Amandy says: they are so wonderful

Posted on March 6, 2009

TheDailyCat Tweet says: Hi Misty! Line the area you watn kitty to stay away from with aluminum foil. Kitties dont like the feel of it on their paws, but it doesn hurt in any way. Soon kitty will avoid those treacherous foil-lines spaces. Let us know how it goes!

Posted on January 7, 2009

jean says: My cats spills his water, by sticking his paws in the dish till no more water is left. Tired of wet floors.??? And walks on counters and tables. My kids were not this bad.......

Posted on January 29, 2009

Ola Humphries says: One of my cats drinks water by putting his paw into the water bowl and then licking his paw. About walking on kitchen countertops: I am permissive about this. I even have a foodbowl for my major male cat that is kept almost permanently on the kitchen counter.
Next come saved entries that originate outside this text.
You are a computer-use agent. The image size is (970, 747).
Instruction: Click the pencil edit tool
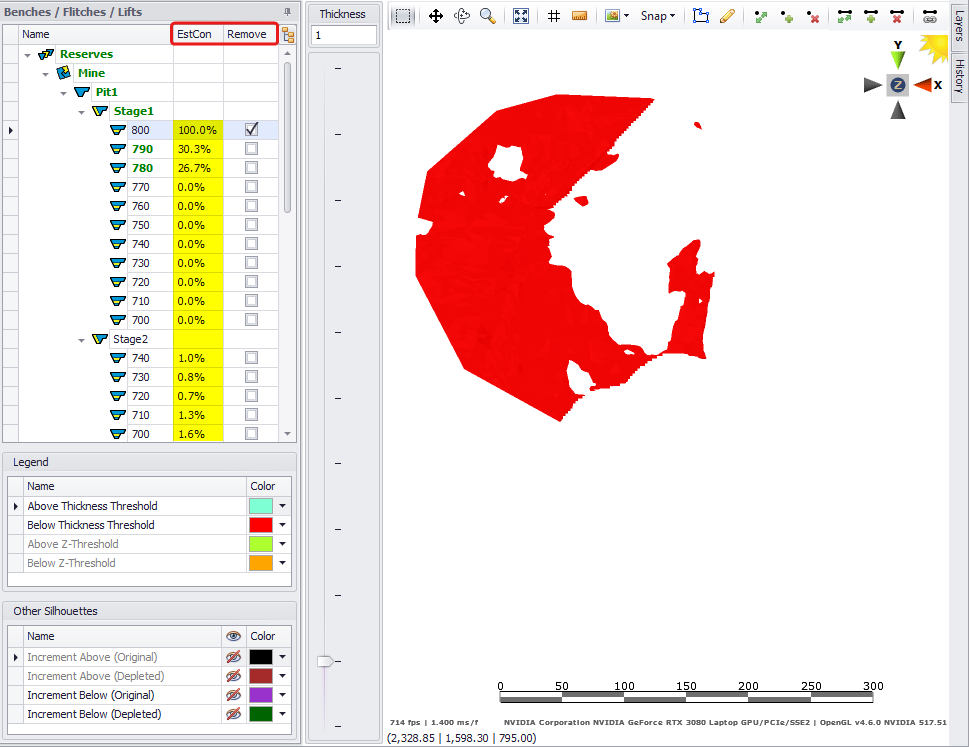(727, 16)
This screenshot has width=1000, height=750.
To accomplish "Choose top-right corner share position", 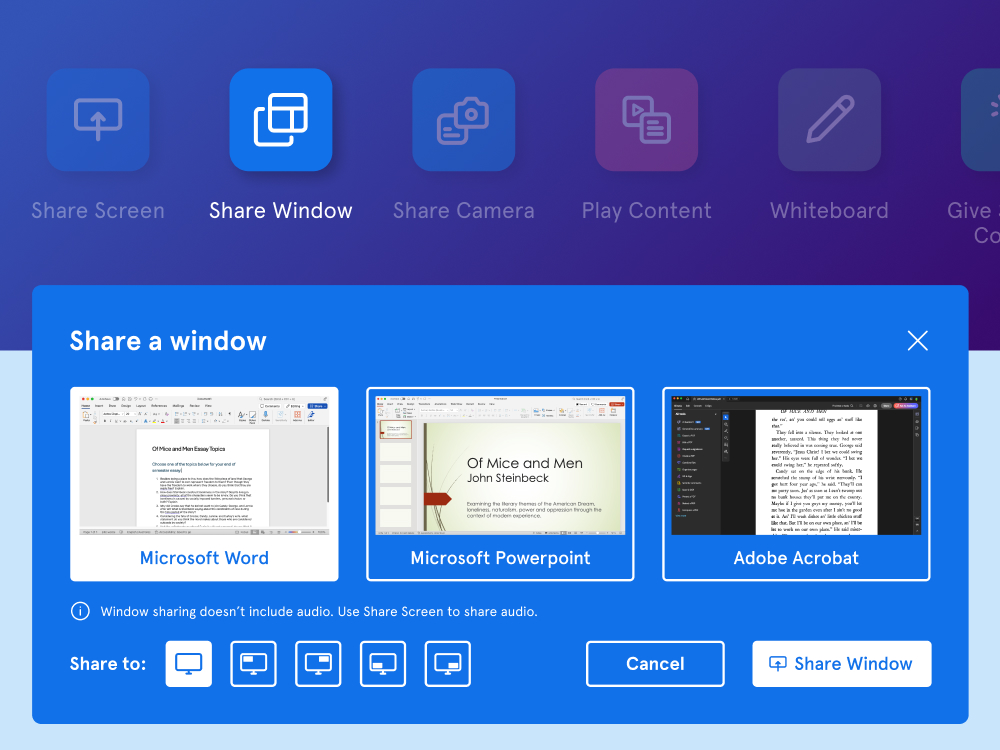I will coord(318,664).
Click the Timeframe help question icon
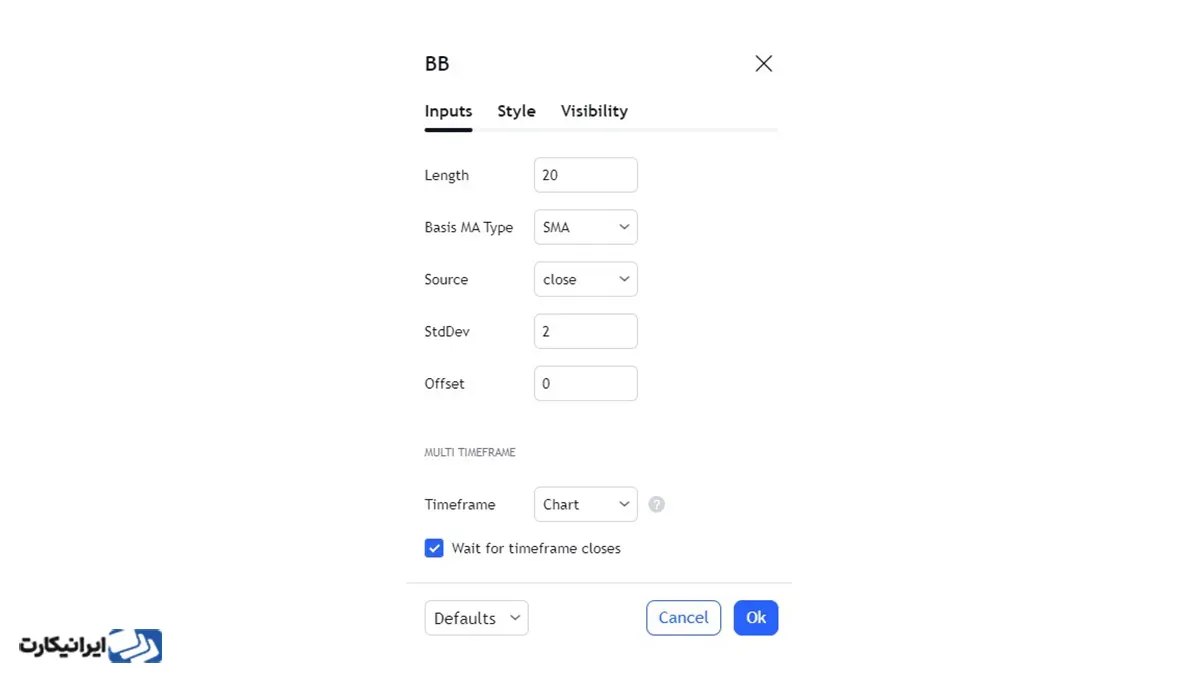This screenshot has height=675, width=1200. point(656,504)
When the counter needs a wiping, I go over it with Clorox wipes (never Lysol, which is bad for cats). I never cut food directly on the counter, but have a sanitary cutting board that I keep in a drawer to remove as needed. Of course, the food bowl goes away when meal prep time comes and the counter is thoroughly cleaned. Works for me.

Posted on February 16, 2009

Misty says: i really do like your sight it is realy informative. Please help! i have an extremely high window in between my living room and kitchen and my kitten seems to think the higher up the better but I do not want her to get hurt. can you recomend something else that might keep her off our things and to help her to stay put on the floor?